Consider that your expertise base might put you in a place that would be beneficial to many other users without your skills or even colleagues who unexpectedly find themselves in your shoes. We never know how much we help others just by solving our own problems.

On the social thing. I was a lot less secure when I was younger. I used to get really scared in large groups or loud places. I waa clingy with friends and it made us all uncomfortable.

I've worked on those issues and found solutions but found its more stereotype than just my personal situation that caused problems. So, I've given up trying to reassure others that I can keep up. I make sure I have supports in place so a concert or street fair is possible whether my friends want to go or not or if I get separated from them, for example.

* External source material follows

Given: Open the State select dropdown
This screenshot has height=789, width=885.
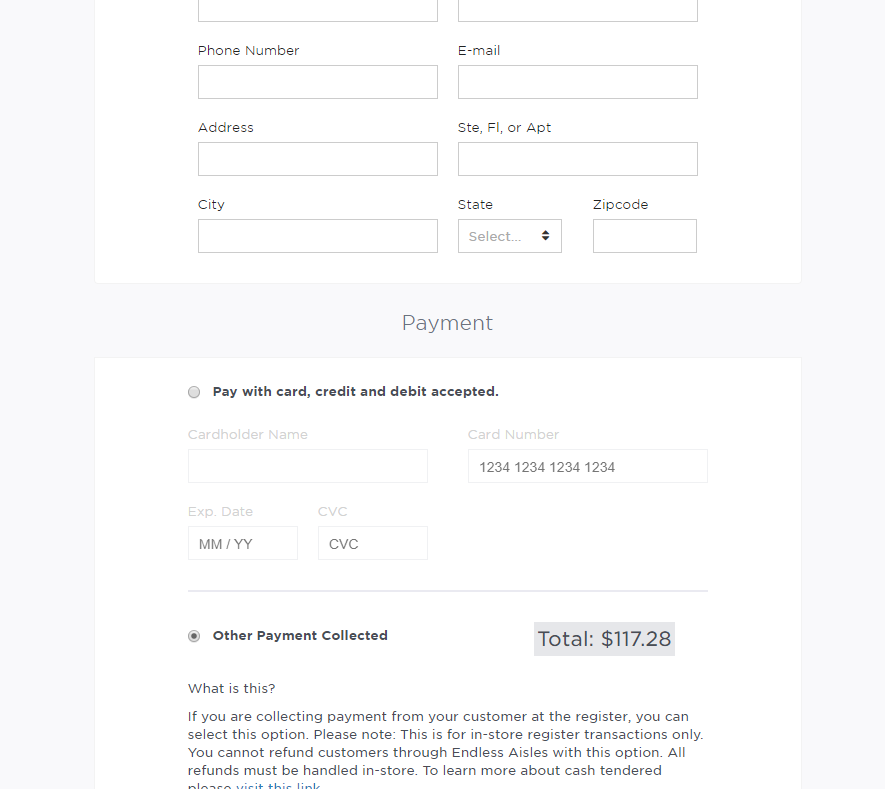Looking at the screenshot, I should 509,236.
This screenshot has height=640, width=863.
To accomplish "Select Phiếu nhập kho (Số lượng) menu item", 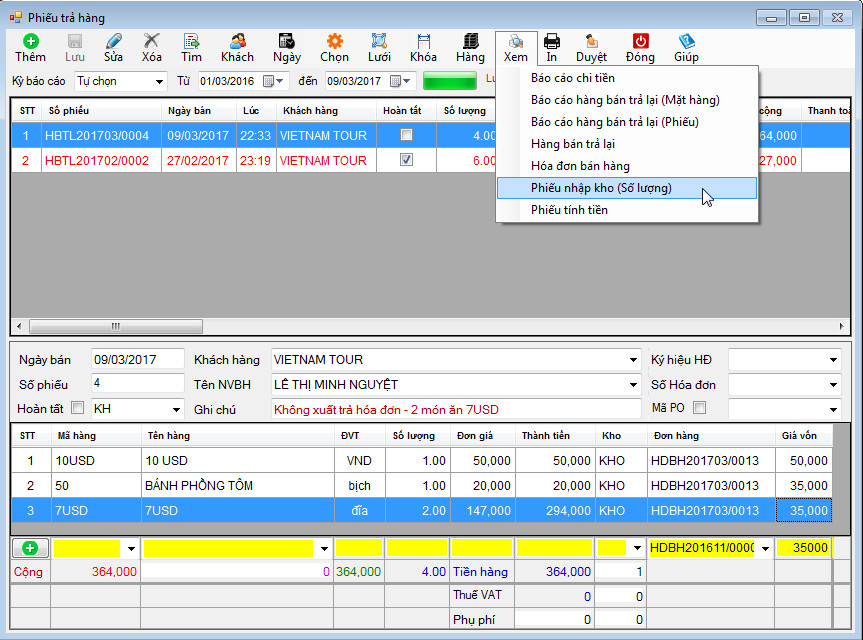I will (601, 188).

Friendship shouldn't have to include resumes. Few of my friends know how to use a cane or arrange my art supplies or how to assess a medical crisis all of which are essential skills I have which I've adapted to suit my vision limits. Focus on commonalities and when accessibility issues come up, handle them with dignity and honesty. Some people handle this better than others. You will find true friends you never imagined and maybe lose someone you thought would be a bff. Welcome people into your life who don't try to kill you (out of carelessness or intentionally) and offer them the same thoughtfulness in return. The rest will work out.

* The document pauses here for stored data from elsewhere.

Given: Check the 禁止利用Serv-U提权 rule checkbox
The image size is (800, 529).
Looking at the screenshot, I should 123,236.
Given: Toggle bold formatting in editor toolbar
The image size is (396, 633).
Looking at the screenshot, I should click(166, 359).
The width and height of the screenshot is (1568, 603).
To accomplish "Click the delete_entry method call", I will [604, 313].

This is definitely not the end of your life. Just a change in how you live it.

Edit: autocorrect caught in the act
Dycruxide [OP] 1 points 5y ago
Thank you so much, your words actually mean a lot to me and I really appreciate it.
TheyAreCalling 3 points 5y ago
Sorry if this is posted all the time. You should watch Molly Burke's Youtube videos if you haven't. She is very popular on Youtube and has RP.

$1
ENTJ351 1 points 4y ago
I think they would know regardless if you use a cane or not. I would use it if they judge you or not. I think part of losing your vision will show whether you choose to adapt or not. So, a cane really doesn’t make that much of a difference and at least you’ll have a reason for your inability and also a goal to work towards so you can adapt.
silverclaud22 1 points 5y ago
Everyone has given you excellent advice. I have RP as well and started using a cane a couple years ago when I went back to university. Like you I put it off as long as I could. At first it was awkward and weird, but that was more because I was awkward and weird about it. As I got more comfortable with it and just accepted it, it got a lot better. Humor is definitely your friend. It has been a great tool that I use all the time now. It breaks the ice and makes everyone more comfortable. I think it is all about how you present yourself.

The other person on here that said you can clear the path to the bar is sooooo right. Everyone gets out of my way haha. I’ve even gotten us better seats at shows because of it! That’s definitely a plus.

And like you said no more awkward explanations about why you bumped into someone or knocked something down. No one is going to cus out the guy with the white cane for knocking down a display lol More likely than not they’ll apologize to you for placing that darn display in the wrong place.

Some people will still be weird about it, but that’s them and not you. There are definitely a couple people that stopped hanging out with me because I started using my cane. That was rough, but I realized that I’d rather surround myself with cool, strong, people that accept me than with people that are so concerned with conforming they would rather lose an awesome friend like me. The sheep can stay with the flock and miss out on upgraded seating and cleared paths to the bar and my winning personality. Lol. It is an excellent way to weed out your true friends.

It’s all you and how you decide to roll with it. I’m sure you will do what’s right for you. Open offer to chat anytime. I’m a good listener and I get where you’re coming from for sure.
Dycruxide [OP] 2 points 5y ago
Thanks, and appreciate the effort. This post has probably been the best thing I've ever done for my vision because there's so many awesome people in the community with lots of ideas, experience and support.

Cheers mate, Im actually a small bit keen to start using it now
silverclaud22 1 points 5y ago
Cheers! I think you are right. I wish I had found this community 2 years ago. I wish you all the best!